Our class has a member, Anna Merola, who was originally from Italy. I did not know that until we were reunited through Facebook. She was such a nice girl, fun, intelligent, and someone I’d love to see again. Through the pandemic, we’ve shared reports, along with other classmates, and her best advice through this whole thing has been to stay home. She has and I know it’s been hard. She’s a widow and misses her children, grandchildren, like the rest of us. It has been a good thing about this pandemic is getting to know her again. We’re sorry she cannot make the trip to the U.S.A. from Italy in June as she planned. Maybe another time, Anna. Stay safe and healthy. Caio, baby!

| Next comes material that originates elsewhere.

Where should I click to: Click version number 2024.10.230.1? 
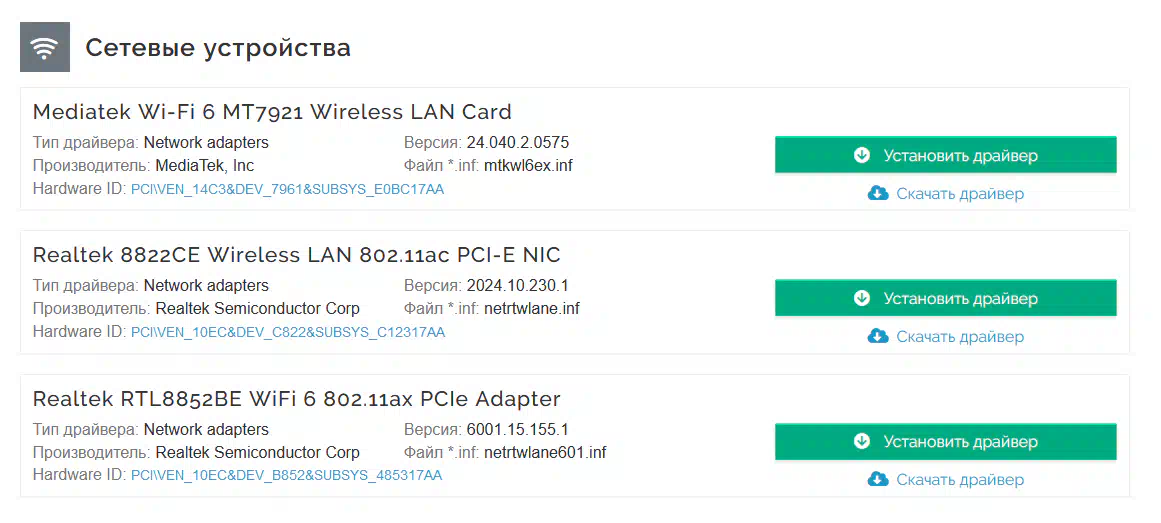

With my 50th Class Reunion this year, it’s opened my brain to do a lot of thinking. If anyone may have been as self conscious as I was during those years from 9th grade to 12th grade and beyond, it’s easier to understand the saying above. I was a horrible mess. It was my lack of confidence. My inability to speak up. My lack of asking questions. My lack of setting boundaries. My learning what rights I have as a member of the human race. No early teenage kid knows this stuff. Do they? Did you? From the sidelines where the wallflowers and I were, it seemed the kids in Debate and Drama and Chorus had no issues with confidence. After all, they could speak, sing, and act in front of hundreds of people. And the Honor Roll kids were so smart, they oozed intelligence. They were headed somewhere. The athletes and cheerleaders, everyone wanted to be them. I did. They had perfect lives we all envied.

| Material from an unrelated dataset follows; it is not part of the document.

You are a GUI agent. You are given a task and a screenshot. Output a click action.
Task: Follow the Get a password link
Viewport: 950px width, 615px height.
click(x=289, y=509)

I couldn’t do any of that. I couldn’t draw well, even though I took mostly Art classes for electives. I was best at Lettering and Layout. I wanted to take Drafting, but wasn’t allowed to because there were no other girls. Coach Ponsiego was ok with it. Sister Peter Julian put the kibosh on my registering. She was my advisor for that year, and said, “Absolutely NOT. You have no business there as shy as you are.” Maybe it would have gotten me out of my shell sooner. Fifteen years sooner. As much as I hated Home Ec, I did learn to love making clothing, decorating, costumes, and now quilting. The art training didn’t go to waste, although I need to take drawing and painting again. I will. After my book is published. I have always loved to write. I wanted to, be a reporter, but didn’t know how to start. College? My parents couldn’t afford it, and I only earned $1.25 and hour, I think.
I’m off to work more on my book, “These Walls DO Talk.” (Working title.) I’m thankful for your visit today. I hope you return tomorrow, and we’ll chat some more. I appreciate you so much! Take care. I hope you have a fabulous day!